Critères:  amour volupté revede nopéné
Auteur : Pattie  (Petite Maison Dans la Prairie)            Envoi mini-message
Absence

Mes mains sur l’oreiller commencent à s’éveiller, se crispent sur le chat qui a élu domicile là pour la nuit. Sa Majesté s’en va en râlant, mordillant un doigt au passage.

Pas les yeux encore. Chut, paupières, restez closes…

Encore goûter à la pénombre, avant de percevoir que ce n’est pas de la vraie ombre bien nocturne. Encore entretenir l’état de semi-sommeil. Retenir les bribes d’inertie, replonger dans les fragments de torpeur, m’enrouler dans les lambeaux léthargiques. Un peu, juste un peu - Putain de réveil !

Sentir mon corps parvenir lentement à la conscience, encore encotonné. Le poids des draps. L’épaule au frais, découverte pendant la nuit.
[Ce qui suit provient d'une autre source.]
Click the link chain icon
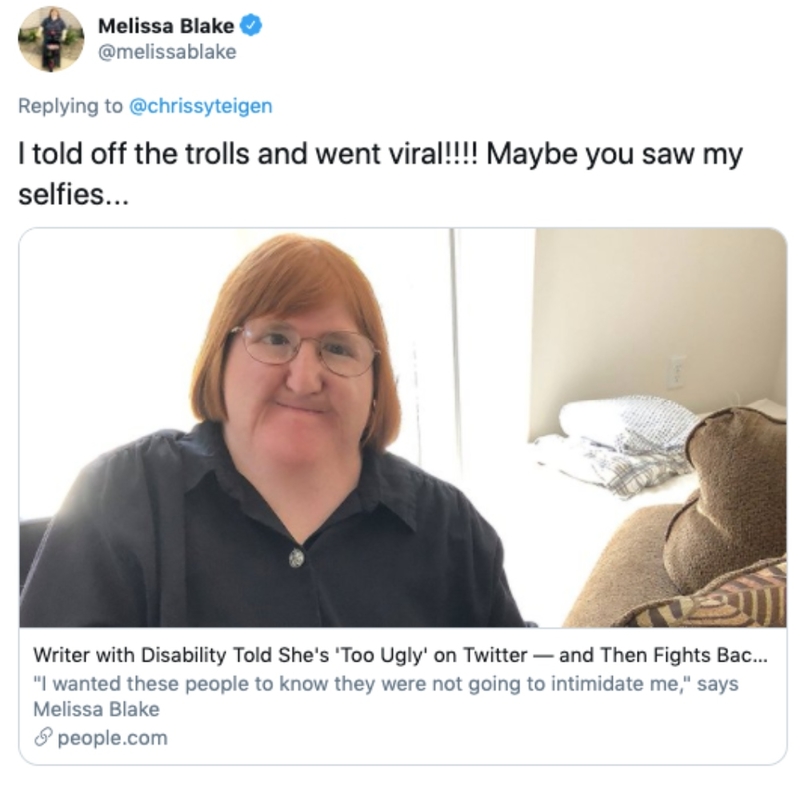800x800 pixels. (43, 738)
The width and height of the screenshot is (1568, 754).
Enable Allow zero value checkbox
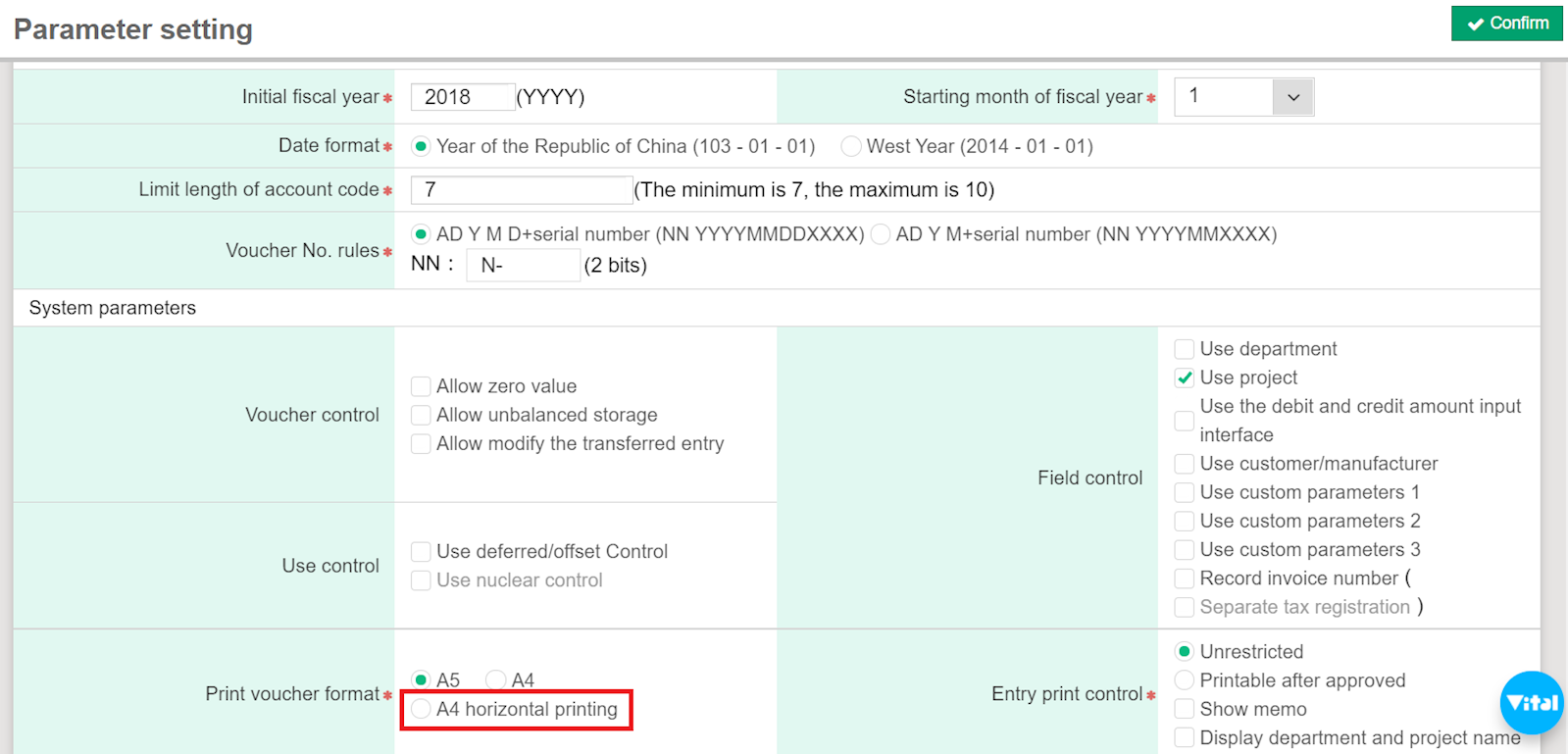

Et si j’allais pas bosser ?


L’idée pétille dans ma tête. Des bulles de bien-être éclatent, je vois du bleu derrière mes paupières closes. Les fourmis dévoyées de la paresse débarquent à la queue leu leu dans mon corps.

Mmmmmmmmm, pas bosser… Traîner au lit… Je me retourne, les yeux toujours scellés. Mes pieds trouvent une ouverture entre le doux des draps et le moelleux de la couette, sortent au frais, au libre, s’agitent rythmiquement pour me bercer, sentir l’air qui caresse.

Une journée au lit, ça devrait être vivable…

Mais voici les termites de la culpabilité qui se lancent à la poursuite des fourmis flemmardes, grignotant impitoyablement mon inconscience. Et puis le chat, qui saute sur mes orteils, ravi de l’aubaine, griffes en avant, pour jouer…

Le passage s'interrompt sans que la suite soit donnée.